ハーネス(胴輪)の選びかた

 

お散歩のときには首輪よりもハーネス(胴輪)をお勧めしていますが、ハーネスと言っても様々な種類があります。

新しくハーネスを購入するときには、「今回は何を買ってみようかな~」と選ぶのも楽しいですよね。

ただ、デザインなど自分の好みのものを選べばよいかというとそういうわけでもありません。

直接身につけて歩くのは犬なのですから、機能的にも良いものを選んであげたいですね。

 

では、どんなものを選べばよいのでしょうか。

 

 

・後ろに下がったときに抜けないもの(抜けづらいもの)

まずはこれが基本ですね。

どんなに優しいハーネスだとしても、犬が後ずさりしたときに抜けてしまうようなものだと心配で使うことが出来ませんね。

そういう意味でも抜けづらいものを選択するというのは大事です。

 

 

・犬の動きを妨げないもの

『犬の心へまっしぐら』の著者、アンジェロ・ヴァイラは本の中で次のように書いています。(P66・どんなタイプのハーネスがいいか)

 

❝・背峰(首と肩胛骨が出会う、背中の一番高い部分)で交差していない。

・作業のあいだ、肩と肩胛骨が自由に動く。

・犬の身体にぴったりあうように調整できる。

・装着がたやすい。❞

『犬の心へまっしぐら』(アンジェロ・ヴァイラ 中央公論新社 2012年)

 

『犬の心へまっしぐら』
『犬の心へまっしぐら』

 

犬の整体師養成講座でも肩甲骨周りの筋肉が凝っている犬が多いということを学びました。

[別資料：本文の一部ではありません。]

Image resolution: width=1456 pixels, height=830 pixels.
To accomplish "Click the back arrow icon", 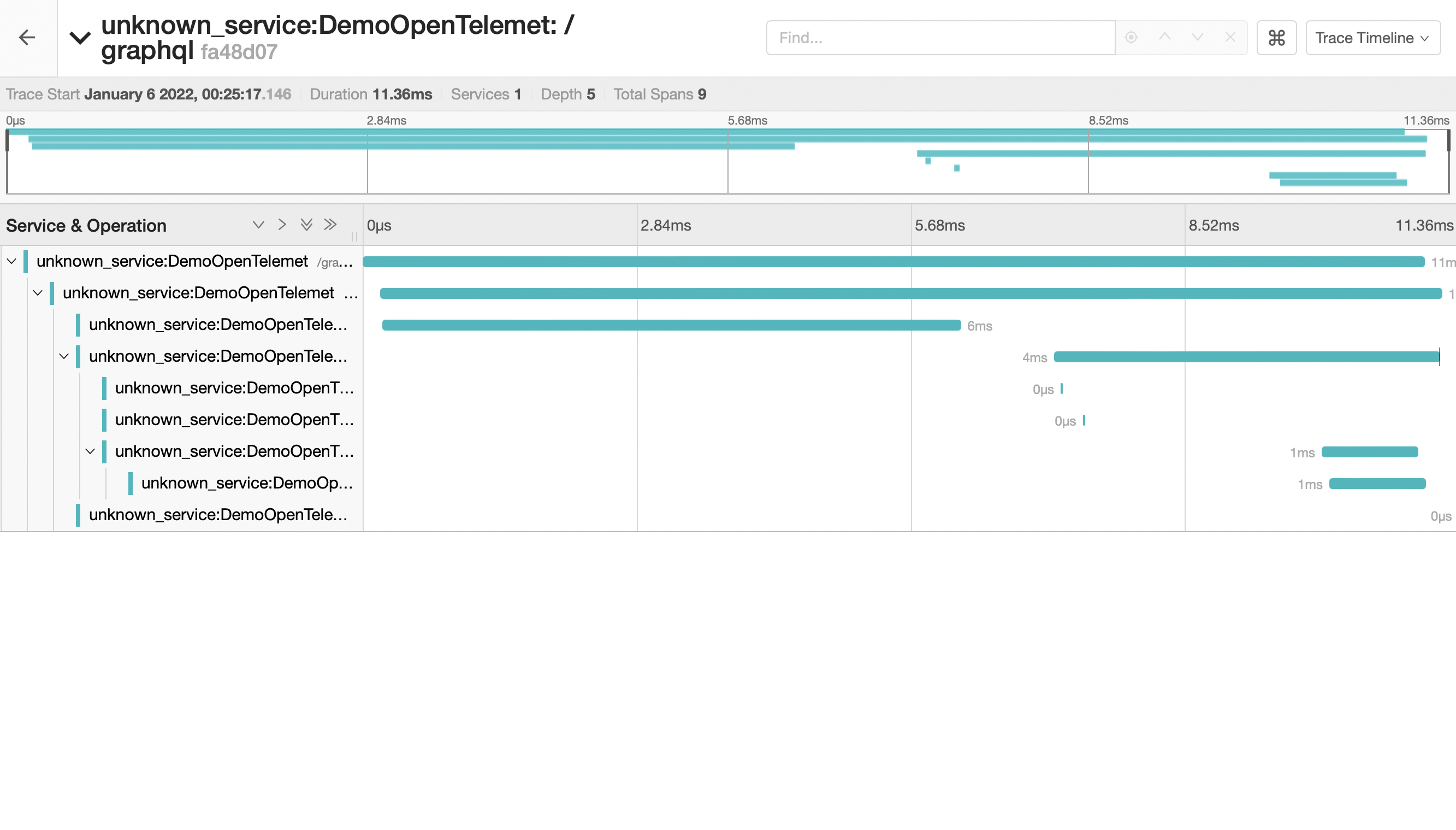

ハーネスの形状だったり、袖がある服などを着ていることで肩甲骨や肩関節の動きを阻害してしまっているというお話しも聞いて、「あの本にも書いてあったな」と思い出した感じです。

 

背峰で交差するハーネス(ハーネスの胸側と脇側が肩で一カ所にまとめられているタイプ)の何がいけないかというと、前肢をハーネスで挟んでしまうので脇が擦れて痛くなるということのほかに、肩甲骨や肩関節を前後で挟む形状のため動きにくくしてしまうということなんですね。

 

 

・ハーネスについての動画

カーミングシグナルでおなじみのテゥーリッド・ルーガスさんがハーネスについてお話されている動画があるので、こちらものせておきます。

英語ですが、動画だけでもだいたい言っていることはわかると思います。

 

 

ルーガスさんの「犬の引っ張り」について書かれている本にも、ハーネスや首輪、リードについて書いてあります。

『My Dog Pulls. What Do I Do?』

( Turid Rugaas Dogwise 2005 )

 

基本的に両者とも同じハーネスを推奨されていたりするんですが、日本で取り扱っているところがないようですね。

似たような商品はあるんですが、こちらのメーカーのものはないんです。

誰か知っていたら僕にも教えてください。

(首側、胸側のサイズの調整が出来るもの、脇の両側がバックルになっているものです)

 

 

他にも、素材であったり、バックルで犬の毛を挟まないように考えられたものや頭をくぐらせやすいものなどもありますから、いろいろ調べてみてくださいね。